Ce travail de recherche vise ainsi à explorer les relations alimentaires entre et au sein des différentes communautés de poissons autours de La Réunion, en se concentrant sur les niveaux trophiques supérieurs des écosystèmes océanique, côtier et profond. En effet, la géomorphologie particulière de La Réunion, jeune île volcanique aux côtes accores présentant un plateau insulaire très réduit, favorise la proximité de ces écosystèmes marins. Les résultats des contenus stomacaux de quatre espèces océaniques, de quatre espèces côtières et de huit espèces profondes récoltées entre 2012 et 2014 ont été complétés par des analyses de traceurs chimiques de la matière organique appelés isotopes stables afin de répondre aux problématiques suivantes : quel est le régime alimentaire de ces espèces ? Quels facteurs influencent leurs régimes alimentaires ? Les individus de ces espèces sont-ils similaires entre eux ou composent-ils un ensemble hétérogène ? Sont-elles en compétition, présentent-elles des liens de prédation directs ou partitionnent-elles leurs niches trophiques ? Comment se caractérisent les sources de matière organique sur lesquelles ces espèces s’alimentent ?

Cette étude dévoile une répartition le long d’un gradient côte-large des prédateurs dont les chevauchements alimentaires permettent le groupement en trois guildes trophiques. Les prédateurs côtiers (Caranx ignobilis, Sphyraena barracuda, Galeocerdo cuvier et Carcharhinus leucas) ont des régimes alimentaires très diversifiés, à dominance piscivore et  dont la contribution en calmars est supérieure à celles relevées dans d’autres régions du globe pour les mêmes espèces. Les thons océaniques (Thunnus albacares et Katsuwonus pelamis) se nourrissent très majoritairement de crustacés pélagiques tandis que les dorades coryphènes (Coryphaena hippurus) et thons bananes (Acanthocybium solandri) se caractérisent par leur grande spécialisation sur des stades juvéniles d’espèces récifales. L’importante séparation des niches alimentaires de ces espèces contraste avec des études antérieures présentant ces espèces comme généralistes et opportunistes, se nourrissant de toutes ressources présentes dans l’environnement proche.
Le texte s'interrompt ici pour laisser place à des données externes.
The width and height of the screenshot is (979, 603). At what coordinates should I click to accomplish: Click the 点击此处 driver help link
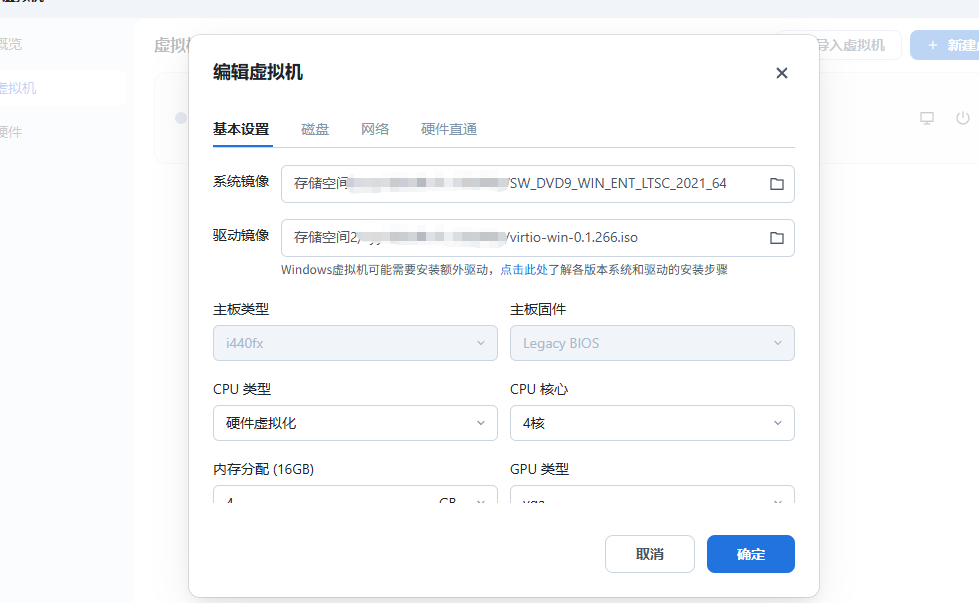point(524,270)

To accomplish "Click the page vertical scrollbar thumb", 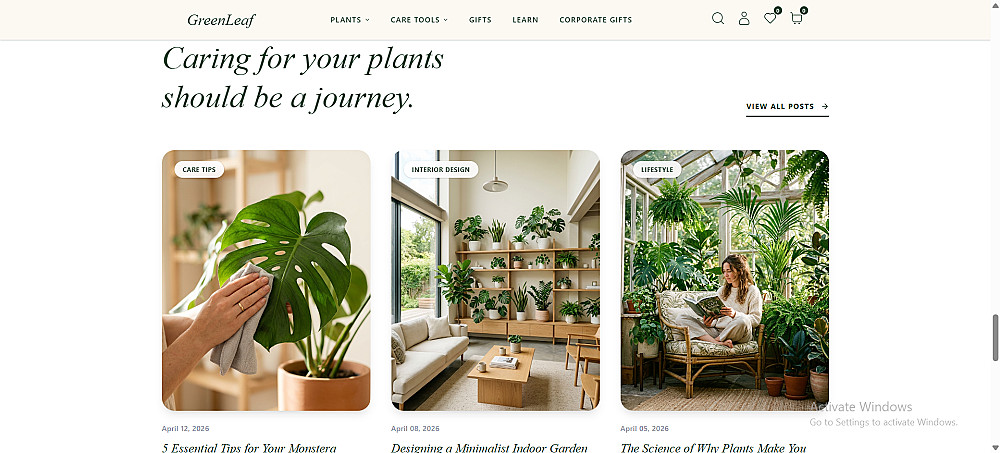I will (995, 338).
A contrario, ces résultats mettent en exergue une partition de niches étroites spécialisées sur des ressources peu abondantes dans le milieu. Les huit espèces démersales profondes étudiées (Beryx decadactylus, Squalus megalops, Eumegistus illustris, Etelis carbunculus, E. coruscans, Epinephelus radiatus, Pristipomoides multidens et P. argyrogrammicus) se nourrissent principalement de ressources profondes : crustacés benthiques, poissons abyssaux, etc. ; mais partagent aussi quelques espèces de calmars et de poissons avec les prédateurs de surface.
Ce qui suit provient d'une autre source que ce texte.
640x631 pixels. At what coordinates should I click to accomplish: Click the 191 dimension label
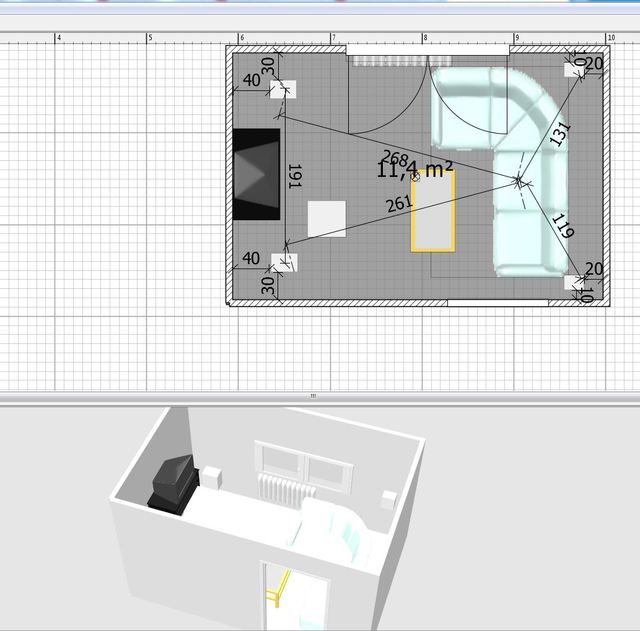(x=294, y=177)
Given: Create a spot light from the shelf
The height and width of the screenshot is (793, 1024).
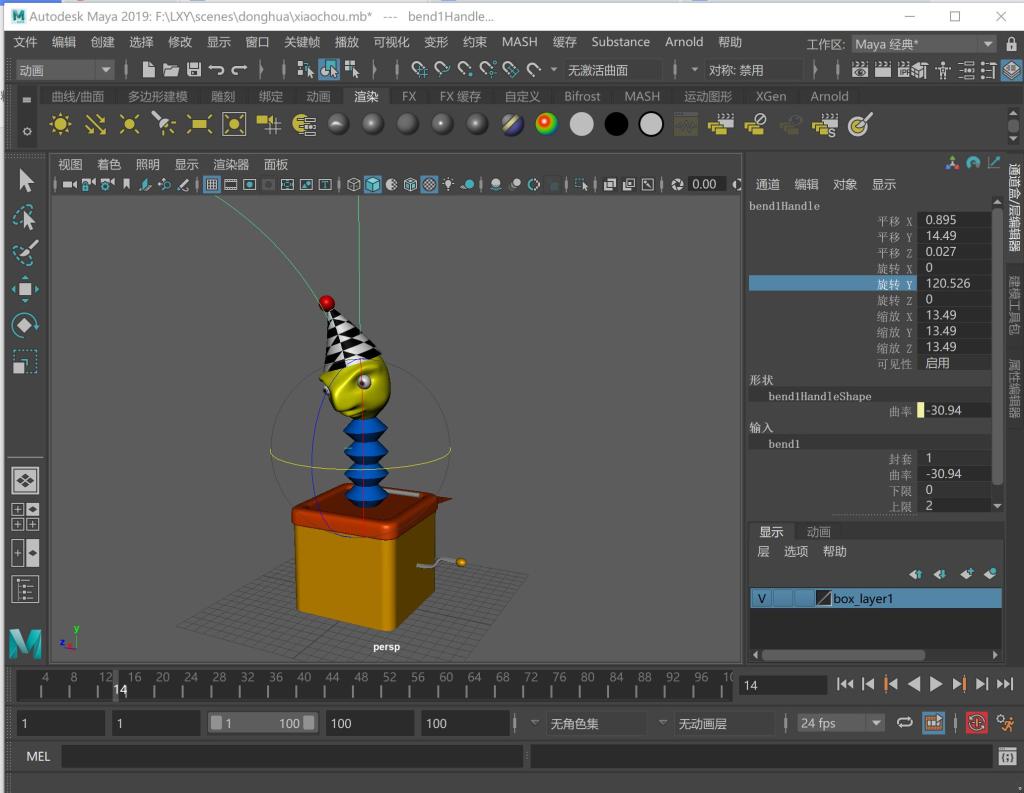Looking at the screenshot, I should (163, 124).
Ces observations mettent en évidence l’existence d’une connectivité horizontale (entre côte et large) et verticale (entre surface et eaux profondes) entre ces écosystèmes distincts via les relations de proie/prédateurs. En particulier, l’importance des stocks reproducteurs de poissons coralliens, eux-mêmes dépendants de l’état général du récif, pour l’alimentation de poissons océaniques migrateurs à fort intérêt économique émerge d’une telle connectivité. Ces interactions posent de nouvelles questions sur la provenance des juvéniles de poissons consommés par ces prédateurs autours de La Réunion. De plus, bien que ces espèces soient considérées comme ubiquistes au vue de la variété des proies qu’elles consomment à travers le monde, ces résultats montrent que la composition du régime alimentaire d’un prédateur donné dans une zone donnée n’est pas représentative ni de la niche trophique totale de cette espèce ni de la disponibilité en proies dans la zone. Ainsi, l’influence des prédateurs sur les niveaux trophiques inférieurs est très variable d’un environnement à l’autre et les paramètres qui régissent les interactions entre différents écosystèmes restent encore à élucider.